Drinking un-bottled water is potentially tricky in any foreign country; I mentally debate, is the water boiled, will I offend if I don’t partake? Taking the proffered tea, I rest it on a stone wall to explore his tent shop.  Bedouin tea ingredients are typically water, black tea, and sugar. The Bedouins also add cardamom spice to their coffee, which creates a unique taste.

I’m as fascinated by the tent as I am the contents, absorbing the scene, I’m captivated by every detail; the length of the tent, the low roof with gaps between the textile walls, the bed of colorful raised blankets at one end, the open fire pit in the center and his array of goods lining an entire side of the tent.  A mound of my collections is ready for negotiation…who knew the soft green scarf is a higher quality material than the brown scarf I rejected, higher quality scarf is more expensive, of course! What will fit in my already bulging luggage? I would purchase the tent if I could figure out how to transport it home!  What about the little goats running freely outside?!

Taking Tea with a Bedouin, Jordan

I mentioned that the little hand painted bowls look like they are from Turkey, he assures me everything is local. Organized Virgo girls always carry a pocket full of local cash which aids negotiation; the olive-green scarf decorated with camels and small hand painted bowls are prized possessions. A day later, my suitcase reeks of smoke, the lovely scarf is permeated with the smell of the smoky tent, plastic bags capture it until I get home.

The whiff of the Beaudoin tent will accompany me for two more weeks. The experience is still etched into my memory.

The word Bedouin comes from the Arabic badawī, meaning “desert dweller”.

شكرا\يسلم إيديك šukran/yeslmu ideyk Thank you for the memory!

**What you should do**. Decide whether each statement agrees with the passage on taking tea with a Bedouin in Jordan, answering yes or no and quoting the words that settle it: (a) The Bedouins put cardamom in their coffee. (b) The tent seller says the painted bowls come from Turkey. (c) The word Bedouin comes from an Arabic word meaning "desert dweller."

**Source excerpt**.

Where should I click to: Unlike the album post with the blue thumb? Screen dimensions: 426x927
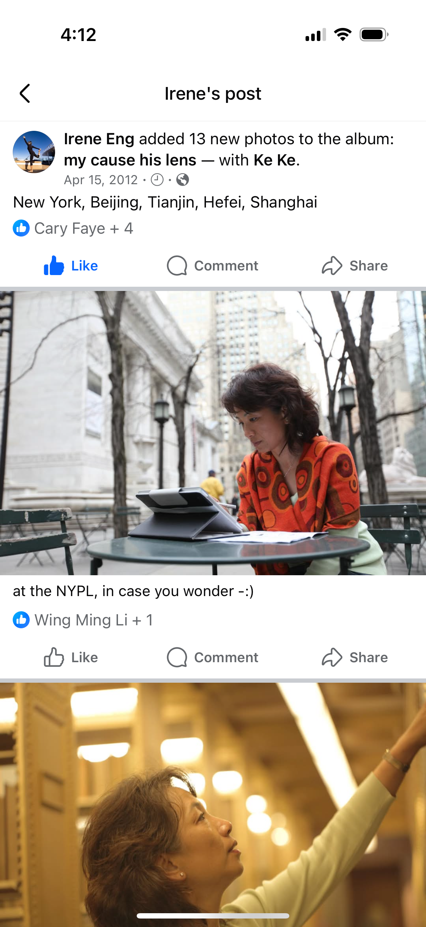54,266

**Solution for this problem**.
(a) Yes: "The Bedouins also add cardamom spice to their coffee"
(b) No: "he assures me everything is local"
(c) Yes: "The word Bedouin comes from the Arabic badawī, meaning “desert dweller”"